El Congreso de Perú destituyó al presidente José Jerí apenas cuatro meses después de haber asumido el cargo, profundizando la inestabilidad política que atraviesa el país en la última década. La decisión se produjo tras prosperar una moción de censura impulsada por distintas bancadas en medio de cuestionamientos por reuniones clandestinas del mandatario con empresarios chinos investigados.
La destitución se dio con 75 votos a favor, 24 en contra y 3 abstenciones.
El caso, conocido mediáticamente como “Chifagate”, estalló luego de que se difundieran imágenes de Jerí ingresando encapuchado a un restaurante de Lima fuera del horario habitual, donde habría mantenido encuentros reservados con empresarios vinculados a negocios de seguridad, energía e infraestructura.
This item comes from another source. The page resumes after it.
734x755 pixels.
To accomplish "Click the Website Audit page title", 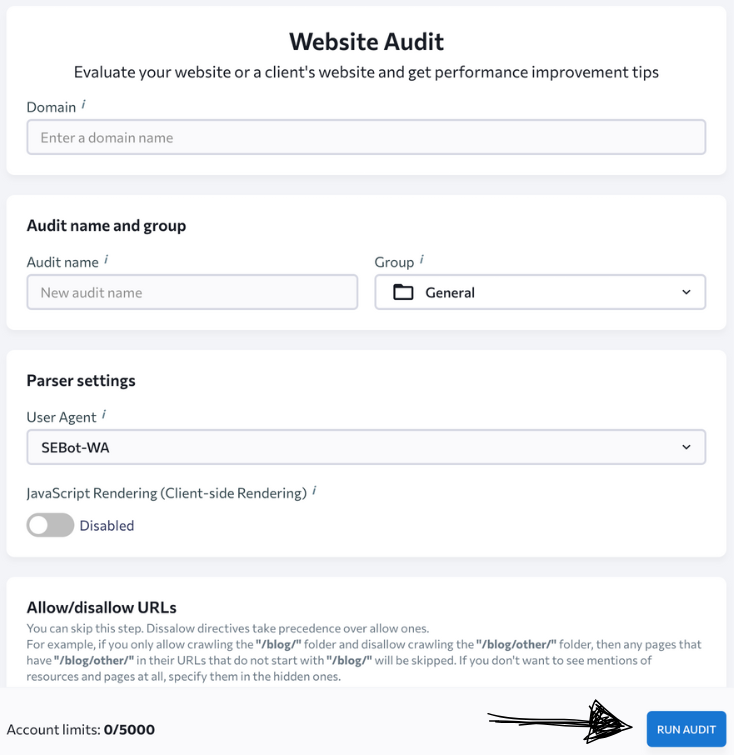I will click(366, 41).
Posteriormente se conocieron más reuniones, incluso con un empresario ligado a una presunta red de tráfico ilegal de madera, lo que agravó las sospechas.
El presidente negó haber cometido delitos y calificó los hechos como “errores de forma”, pero las contradicciones en sus versiones y el impacto público del escándalo erosionaron su respaldo político. Encuestas recientes mostraron un fuerte deterioro de su imagen: un 68% de la población consideraba que era sospechoso de actos de corrupción.
La votación parlamentaria se dio a pocas semanas de las elecciones generales previstas para abril, en un clima de alta tensión entre fuerzas políticas que disputan el control del próximo Congreso. Algunas bancadas intentaron frenar la destitución para evitar mayor inestabilidad, pero no lograron reunir los votos suficientes.